Reggie Watts Talks Social Media and Tech at CES 2021

Andre Stone and Ariana Escalante continue our in-depth coverage of CES 2021 by chatting with James Corden about Reggie Watts, famous comedian and house band director for The Late Late Show. He’s attending the show to talk about technology, social media, and what he’s looking forward to as we head into 2021.

Watts isn’t just a musician or a comedian – he’s an innovator in the field of music technology with his app.

“WattsApp was the result of getting a little bored with how social media looks and works – especially on Instagram. I wanted something that didn’t haunt people, ”he says. “A clean place for fans that wouldn’t be bombed [by] targeted advertising. “

The app acts as Watts’ own social media hub / media network where he posts content and runs a store where he sells his old electronics. It doesn’t cost anything (other than what he sells in the store), and Watts hopes it can serve as a template for other artists.

“At least in my circles [of musicians and performers]We’re tired of using other people’s platforms, ”he says. “You can still make a website, but apps really are the way people interact with things.” The app is “a way of decentralization” and “to put power back into the hands of the artist and directly to his fans”.

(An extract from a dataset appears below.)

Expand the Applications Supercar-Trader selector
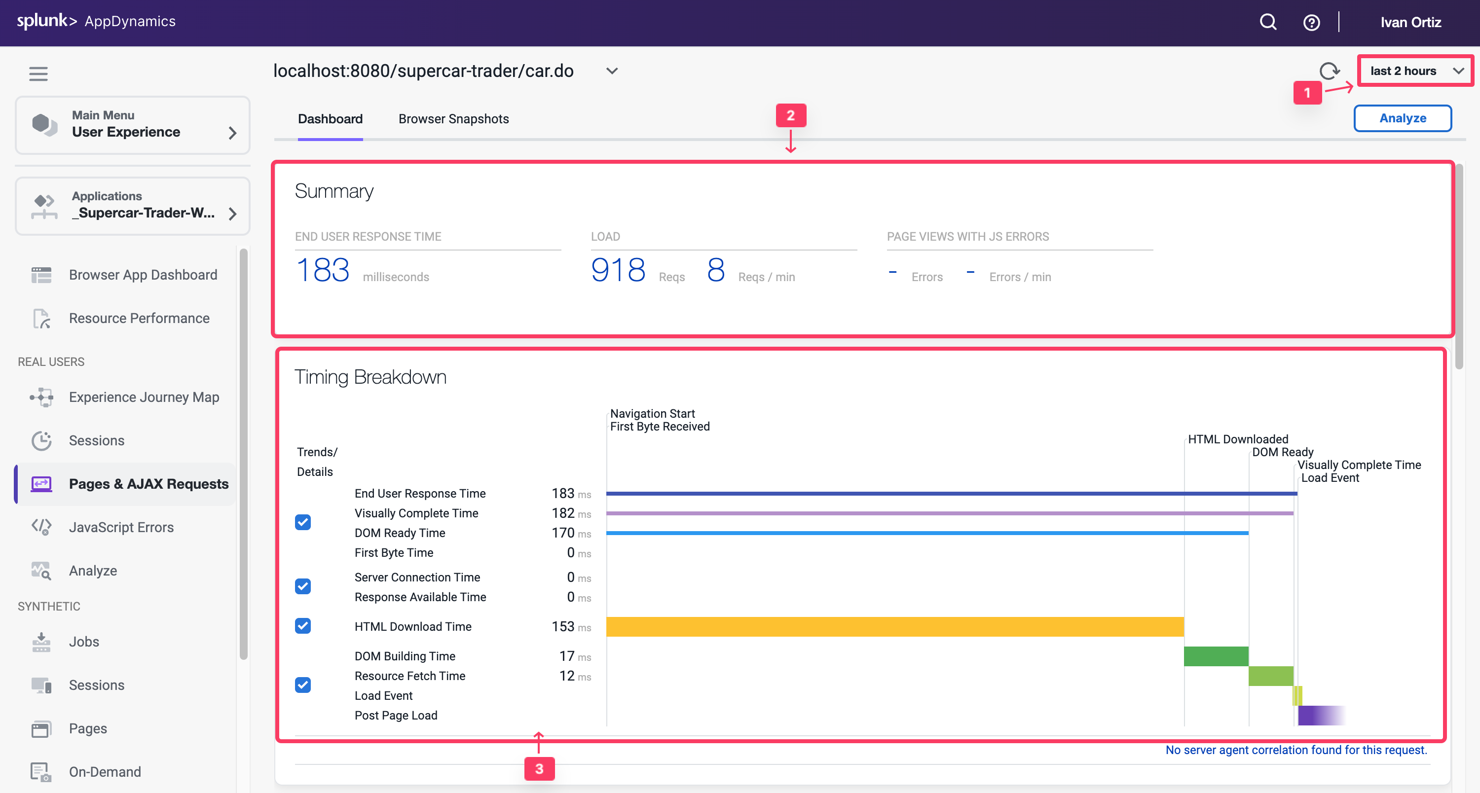The height and width of the screenshot is (793, 1480). [133, 206]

In Watts’ case, technology isn’t just for work and fans. He has both an Xbox Series X and a Playstation 5. “I’m more of an Xbox cat, I have to say,” he admits. “Although I’ll say it, I’m getting on the PS5. The controllers are really great. It’s a really good experience. “But he adds,” I’m just so used to Xbox. The X series is great. “

His show, The Late Late Show, was one of the first talk shows to move into a studio, but the past year has been filled with shows and performances, all of which were virtual. “That was pretty exciting,” says Watts.

Once he and a friend set up a setup that would allow him to appear in real time as a hologram to play a concert of his music in a virtual environment, he says. He also appreciated the efforts of a famous comedy club “who built a wall of monitors in a semicircle, and you stand in front of the semicircle and you see all the people who have tuned in – so you have about 60 people” different screens and monitors, while on stage and holding a microphone. Stand-up comedians like Sarah Silverman and Chelsea Peretti played in this virtual club last year. “That was the closest thing to a live performance,” he says.

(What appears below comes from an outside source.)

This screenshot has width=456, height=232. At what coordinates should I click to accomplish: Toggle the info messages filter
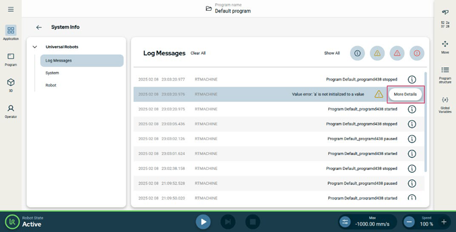357,53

“I’ve always been interested in what I call ‘the physical movement’,” he says, mixing the words “physical” and “digital”. This idea takes the “physical elements from our world and digitally transcribes them with a volumetric camera in real time.” This is what Watts hopes to continually evolve, even if quarantine isn’t an everyday part of life. “The more we make the digital more organic and the more intuitive the way we interact with the real world,” he says. “We want portals to have amazing experiences … and we don’t always want to be engineers to do this.”